## Input records
╭──

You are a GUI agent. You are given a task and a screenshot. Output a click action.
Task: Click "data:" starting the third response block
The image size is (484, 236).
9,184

╰──
╭──

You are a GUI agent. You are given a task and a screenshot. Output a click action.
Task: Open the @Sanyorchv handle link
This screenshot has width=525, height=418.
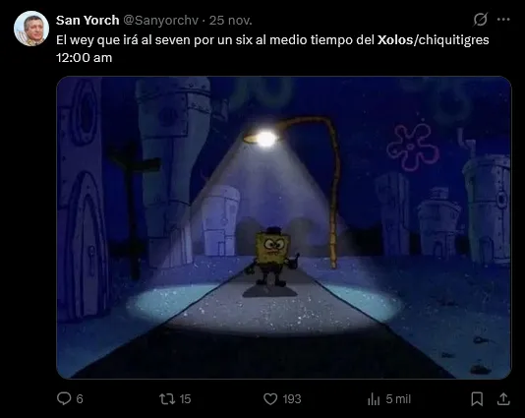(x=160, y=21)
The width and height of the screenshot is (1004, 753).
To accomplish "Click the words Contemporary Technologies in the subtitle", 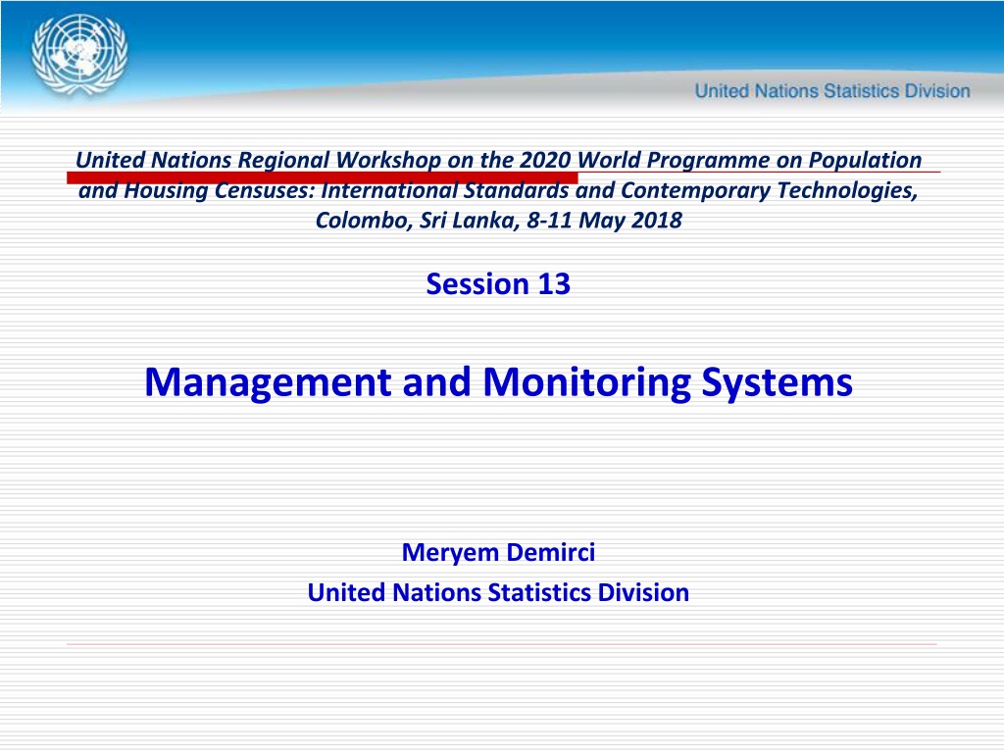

╰──

## To do
Leave out every picture, and copy exactly the lines above starting at the one holding "The width and" and ending at the one holding "the words Contemporary", no more and no less.

## Task result
The width and height of the screenshot is (1004, 753).
To accomplish "Click the words Contemporary Technologies in the subtitle", 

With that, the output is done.